Fast forward the acquisition to December 31, 2015 and in note 5 to the consolidated F/S dealing with impairments Yahoo says:

As identified above, in step one, in 2015, the carrying value of the U.S. & Canada, Europe, Tumblr and Latin America reporting units exceeded the estimated fair value. The Company completed an assessment of the implied fair value of these reporting units, which resulted in an impairment of all goodwill for the U.S. & Canada, Europe, and Latin America reporting units and a partial impairment for the Tumblr reporting unit. The Company recorded goodwill impairment charges of $3,692 million, $531 million, $230 million and $8 million, associated with the U.S. & Canada, Europe, Tumblr, and Latin America reporting units, respectively, for the year ended December 31, 2015. The impairments were a result of a combination of factors, including a sustained decrease in our market capitalization in fourth quarter of 2015 and lower estimated projected revenue and profitability in the near term.

 

So, from June 2013 to December 31, 2015 the $749 million in Tumblr related goodwill was reduced by $230 million. In the tech world, these things happen.

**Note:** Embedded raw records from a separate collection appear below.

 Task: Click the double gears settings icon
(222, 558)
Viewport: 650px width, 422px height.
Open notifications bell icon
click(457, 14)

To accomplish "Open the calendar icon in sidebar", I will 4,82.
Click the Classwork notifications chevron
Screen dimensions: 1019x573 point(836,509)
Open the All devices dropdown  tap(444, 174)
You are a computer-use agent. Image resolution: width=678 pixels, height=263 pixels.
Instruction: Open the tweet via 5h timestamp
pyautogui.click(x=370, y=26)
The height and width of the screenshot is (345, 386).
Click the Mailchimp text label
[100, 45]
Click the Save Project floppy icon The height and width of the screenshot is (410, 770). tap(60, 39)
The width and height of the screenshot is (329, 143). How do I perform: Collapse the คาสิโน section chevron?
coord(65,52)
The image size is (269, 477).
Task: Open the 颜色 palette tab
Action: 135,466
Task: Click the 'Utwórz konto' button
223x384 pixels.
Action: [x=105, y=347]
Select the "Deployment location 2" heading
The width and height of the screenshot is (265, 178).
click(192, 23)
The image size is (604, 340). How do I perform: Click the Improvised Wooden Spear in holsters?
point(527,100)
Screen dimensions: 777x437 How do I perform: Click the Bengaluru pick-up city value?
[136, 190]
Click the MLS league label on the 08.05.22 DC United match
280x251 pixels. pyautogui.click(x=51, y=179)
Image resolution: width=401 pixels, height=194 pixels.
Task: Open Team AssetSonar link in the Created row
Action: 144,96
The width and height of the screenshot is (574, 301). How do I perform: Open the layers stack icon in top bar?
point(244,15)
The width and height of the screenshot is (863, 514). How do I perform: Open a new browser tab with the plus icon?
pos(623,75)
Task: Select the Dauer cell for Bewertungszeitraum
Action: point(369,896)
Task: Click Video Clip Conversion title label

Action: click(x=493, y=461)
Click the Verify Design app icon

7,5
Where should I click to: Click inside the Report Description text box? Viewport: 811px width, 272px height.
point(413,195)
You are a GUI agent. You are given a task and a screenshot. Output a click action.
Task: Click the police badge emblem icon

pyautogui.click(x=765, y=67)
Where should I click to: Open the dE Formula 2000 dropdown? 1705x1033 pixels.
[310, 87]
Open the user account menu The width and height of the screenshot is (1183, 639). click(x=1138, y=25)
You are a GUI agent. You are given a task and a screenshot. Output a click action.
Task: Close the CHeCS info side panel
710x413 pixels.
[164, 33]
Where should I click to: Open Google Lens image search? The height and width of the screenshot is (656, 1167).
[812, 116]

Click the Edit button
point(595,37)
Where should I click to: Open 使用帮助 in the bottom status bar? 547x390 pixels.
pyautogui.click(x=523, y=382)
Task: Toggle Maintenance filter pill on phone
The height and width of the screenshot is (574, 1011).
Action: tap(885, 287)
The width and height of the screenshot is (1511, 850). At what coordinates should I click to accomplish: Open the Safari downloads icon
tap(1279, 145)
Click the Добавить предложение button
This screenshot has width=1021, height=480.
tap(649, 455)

But what about the future? In an interesting spot, Critical Accounting Estimates in their 2015 10-K MD&A Yahoo included this statement:

Given the partial impairment recorded in our Tumblr reporting unit in 2015, it is reasonably possible that changes in judgments, assumptions and estimates we made in assessing the fair value of goodwill could cause us to consider some portion or all of the remaining goodwill of the Tumblr reporting unit to become impaired, which comprised $519 million of our remaining $808 million goodwill balance as of December 31, 2015. In addition, a future decline in market conditions and/or changes in our market share could negatively impact the estimated future cash flows and discount rates used in the income approach to determine the fair value of the reporting unit and could result in an impairment charge in the foreseeable future.

 

This is a direct warning, using the S-K words “reasonably possible”.

 

Here is the second example. These comments are from a letter to a retailing company, and you can see the SEC is asking whether the company effectively dealt with an uncertainty in their future:

  1. Please expand this section to discuss any known material trends, events or uncertainties that have had or are reasonably expected to have a material impact on your liquidity or revenues or income from continuing operations. In this regard, we note (i) persistent comparable store sales decreases in fiscal year 2014 and through the first three quarterly periods of 2015 and (ii) that the company has scaled back its previously planned strategic retail expansion for fiscal year 2016 and beyond.

We also note management’s concern, as expressed in recent earnings calls, regarding the cannibalization effect from new retail stores, coupled with softer than expected new store performances. Please discuss whether you expect comparable store sales to continue to decrease, due to continued cannibalization or otherwise, and the short and long-term actions that you are taking to address any perceived trends. In this regard, your discussion should address your past and future financial condition and results of operation, with particular emphasis on the prospects for the future. See Item 303(a) of Regulation S-K and SEC Release No. 33- 8350.

 

One really interesting part of this comment is how the staff went well beyond the company’s filings to information disclosed in earnings calls.

 

 

As always, your thoughts and comments are appreciated!